Lettre à mon petit-fils : suite et fin… en attendant
On 22 juin 2023 by Marie
A mon cher petit-fils,
Merci pour ton coup de fil de l’autre soir et tes réactions sur l’histoire. Oui tu as parfaitement raison, une autre question se pose maintenant. Que va-t-il se passer quand les moissons seront finies ? Ont-elles pu amasser assez de grains pour passer l’hiver ?
D’ailleurs Ma-Gracieuse se pose aussi la question et ça la turlupine. Elle connaît bien la réalité de sa communauté et elle sait qu’au-delà des mois de moisson, elles seront à nouveau dans une situation d’extrême vulnérabilité. Femmes seules dans un monde qui ne fait pas de cadeau. Pour beaucoup d’habitants de Bethléem, Amie reste la Moabite et Ma-Gracieuse ressent toujours le poids de ces années passées de l’autre côté de la frontière. Elles sont et restent en marge de la communauté. Si on reconnaît leur courage dans les discussions au marché, et comme tu le remarquais au téléphone, pas sûre pour autant qu’elles auront à manger pendant les mois d’hiver où Amie ne pourra plus glaner. Que faire ?

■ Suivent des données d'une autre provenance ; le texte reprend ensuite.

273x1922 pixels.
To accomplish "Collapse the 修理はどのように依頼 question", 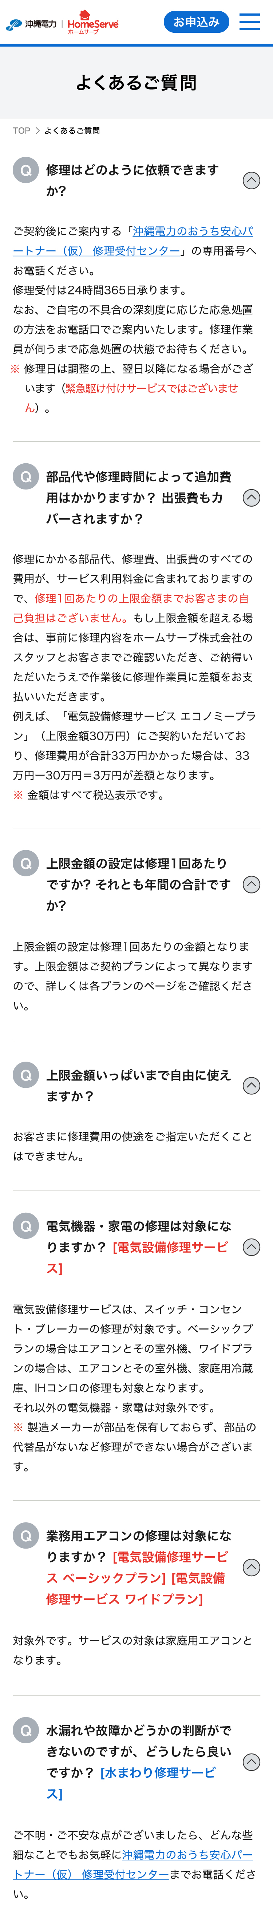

Pendant les longues journées où Amie est au champ, Ma-Gracieuse réfléchit. Elle a bien remarqué que Force-en-Lui n’est pas partial face à Amie et qu’il l’a aidée au-delà de toute attente. Et s’il y avait un attachement ? Est-ce qu’une union entre Force-en-Lui et Amie ne serait pas bénéfique pour ces deux femmes ? Elle veut pourvoir aux besoins de sa belle-fille qui a montré tant d’amour envers elle. Elle pétrit le pain et pense. Elle réfléchit et cuit le pain. Que faire ?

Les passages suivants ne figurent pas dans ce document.